--- BEGIN ---

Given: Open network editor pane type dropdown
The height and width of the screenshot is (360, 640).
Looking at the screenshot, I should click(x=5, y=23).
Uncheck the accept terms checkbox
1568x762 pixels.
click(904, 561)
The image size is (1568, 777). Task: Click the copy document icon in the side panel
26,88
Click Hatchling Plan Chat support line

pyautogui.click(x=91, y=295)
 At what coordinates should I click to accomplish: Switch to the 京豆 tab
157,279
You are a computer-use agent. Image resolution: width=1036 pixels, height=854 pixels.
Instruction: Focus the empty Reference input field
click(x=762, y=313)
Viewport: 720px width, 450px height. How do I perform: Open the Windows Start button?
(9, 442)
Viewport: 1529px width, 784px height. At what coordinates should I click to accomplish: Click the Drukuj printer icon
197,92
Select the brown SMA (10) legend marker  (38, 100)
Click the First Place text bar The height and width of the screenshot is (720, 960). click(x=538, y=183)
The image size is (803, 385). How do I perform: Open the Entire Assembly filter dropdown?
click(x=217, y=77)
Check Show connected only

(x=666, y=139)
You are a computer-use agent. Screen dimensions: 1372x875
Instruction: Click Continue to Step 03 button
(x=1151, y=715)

--- END ---

### Exercise directions
Copy out the records word for word, from their first line through the line that contains "(x=666, y=139)", with both ends included.

### Correct response
Given: Open network editor pane type dropdown
The height and width of the screenshot is (360, 640).
Looking at the screenshot, I should click(x=5, y=23).
Uncheck the accept terms checkbox
1568x762 pixels.
click(904, 561)
The image size is (1568, 777). Task: Click the copy document icon in the side panel
26,88
Click Hatchling Plan Chat support line

pyautogui.click(x=91, y=295)
 At what coordinates should I click to accomplish: Switch to the 京豆 tab
157,279
You are a computer-use agent. Image resolution: width=1036 pixels, height=854 pixels.
Instruction: Focus the empty Reference input field
click(x=762, y=313)
Viewport: 720px width, 450px height. How do I perform: Open the Windows Start button?
(9, 442)
Viewport: 1529px width, 784px height. At what coordinates should I click to accomplish: Click the Drukuj printer icon
197,92
Select the brown SMA (10) legend marker  (38, 100)
Click the First Place text bar The height and width of the screenshot is (720, 960). click(x=538, y=183)
The image size is (803, 385). How do I perform: Open the Entire Assembly filter dropdown?
click(x=217, y=77)
Check Show connected only

(x=666, y=139)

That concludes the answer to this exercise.